K. Jalovec, Beautiful Italian Violins, 19??
Only a tiny proportion of the patents relating to violin challenge much, most are best summed up as tinkering. But there was something that rubbished the unalterable perfection attributed to the violin and came about because the violin was almost suddenly found to be imperfect. The impossibility of change turned out to be wrong. With this opinion upheld it is impossible for anything else and as such a wall is built but not a door. Unfortunately those people can only be broken out of their own prison by the very people who suffered because they dared to call for change.
It is clear that the attempts to increase volume, sonority and beauty of tone by the various and diverse ways suggested in the patent books nearly all failed because there was too much emphasis placed on the final instrument looking normal. Many inventors allowed their idea to be swayed too heavily by those who frowned because it just was not Violin. The trouble is that people do tend to judge things by the cover unless it comes supported by authority. True innovation often quickly tarred. The most important recent patents relating to the violin are found between the years 1889 and 1929, during which zeitgeist dictated to such a degree that it was necessary and more importantly possible to remove the bulkiest part of all stringed instruments, the body and still be left with the means to make audible music. The transition period certainly must have been a fantastic voyage for those alive and working at that time as professional and virtuoso violinists.

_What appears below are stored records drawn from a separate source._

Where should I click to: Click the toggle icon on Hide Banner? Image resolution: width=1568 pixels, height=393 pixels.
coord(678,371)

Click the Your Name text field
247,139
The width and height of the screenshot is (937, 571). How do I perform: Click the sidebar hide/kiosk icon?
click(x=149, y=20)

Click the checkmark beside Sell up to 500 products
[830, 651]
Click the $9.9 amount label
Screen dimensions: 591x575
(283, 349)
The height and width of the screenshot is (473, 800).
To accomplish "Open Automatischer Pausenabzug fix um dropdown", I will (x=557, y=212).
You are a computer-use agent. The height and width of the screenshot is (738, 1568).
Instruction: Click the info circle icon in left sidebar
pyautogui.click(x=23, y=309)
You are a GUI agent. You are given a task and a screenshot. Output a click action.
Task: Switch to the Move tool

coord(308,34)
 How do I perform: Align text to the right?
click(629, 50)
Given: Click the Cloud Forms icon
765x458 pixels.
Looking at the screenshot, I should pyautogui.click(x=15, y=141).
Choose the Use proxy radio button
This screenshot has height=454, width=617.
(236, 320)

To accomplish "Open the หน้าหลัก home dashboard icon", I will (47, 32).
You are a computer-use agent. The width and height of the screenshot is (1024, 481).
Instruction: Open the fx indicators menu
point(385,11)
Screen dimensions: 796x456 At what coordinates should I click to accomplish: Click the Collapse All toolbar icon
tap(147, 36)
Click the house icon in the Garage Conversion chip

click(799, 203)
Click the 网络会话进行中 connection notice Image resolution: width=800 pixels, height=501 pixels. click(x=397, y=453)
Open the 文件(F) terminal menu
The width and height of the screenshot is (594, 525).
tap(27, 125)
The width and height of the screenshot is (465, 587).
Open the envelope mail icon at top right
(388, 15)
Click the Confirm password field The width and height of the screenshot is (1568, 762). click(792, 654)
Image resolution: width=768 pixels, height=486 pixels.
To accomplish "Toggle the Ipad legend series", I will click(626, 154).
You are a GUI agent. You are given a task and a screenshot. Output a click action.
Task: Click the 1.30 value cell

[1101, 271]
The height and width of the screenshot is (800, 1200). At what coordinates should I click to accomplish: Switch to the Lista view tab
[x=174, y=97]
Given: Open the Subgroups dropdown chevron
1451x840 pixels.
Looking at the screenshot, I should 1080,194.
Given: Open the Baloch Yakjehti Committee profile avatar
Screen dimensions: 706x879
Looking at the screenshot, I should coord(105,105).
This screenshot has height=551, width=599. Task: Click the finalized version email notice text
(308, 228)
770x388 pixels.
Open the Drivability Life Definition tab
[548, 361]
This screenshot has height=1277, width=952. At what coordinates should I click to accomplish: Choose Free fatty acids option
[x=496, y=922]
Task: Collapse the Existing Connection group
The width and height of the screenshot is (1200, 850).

The effect of certain inventions cannot be appreciated solely from the levelling format all patent specifications are presented in. How much time actually goes by between the inventor’s inspiration and the invention having an effect is immeasurable. As some ideas pop up around the globe at seemingly the same time other ideas remain in obscurity forever. Equally too some flash by or crawl.
It is doubtful the names and dates of Newton and Hell, 1854; Pitt-Bull and Knight, 1879; Steadman and Bendall, 1885; Lake and Barnard, 1889; and Kesett and Love, 1891 appear collectively anywhere else? Together, as an example, they afford the opportunity to over-view the climate surrounding the violinist in the mid to late Nineteenth Century. In a few words what can be witnessed is various elements of the violin gradually combining together to form something fresh, new and exciting. By 1891, Kesett was working on preventing the violin from moving during performance and Love was using vulcanite to build violins.
Significantly electric violins at this point in history are still a relatively long-way off. A whole acoustic recording industry and market is yet to be born, develop and die. The seeds had been sown for the electric violin and there was little the generation of violinists born circa 1875 probably knew about it until way into their careers. In amongst the contemporary plethera of new inventions, original devices, and innovative designs it is difficult to see how anyone has taken any care or attention in nurturing the growth of the electric violin. Maybe some would have it wither and die or have it classed as a weed? For the turn of the century violinist finding employment in recording studios the inventors had created something completely unexpected, a violin that was perfectly acoustic but not really a violin of the Tradition.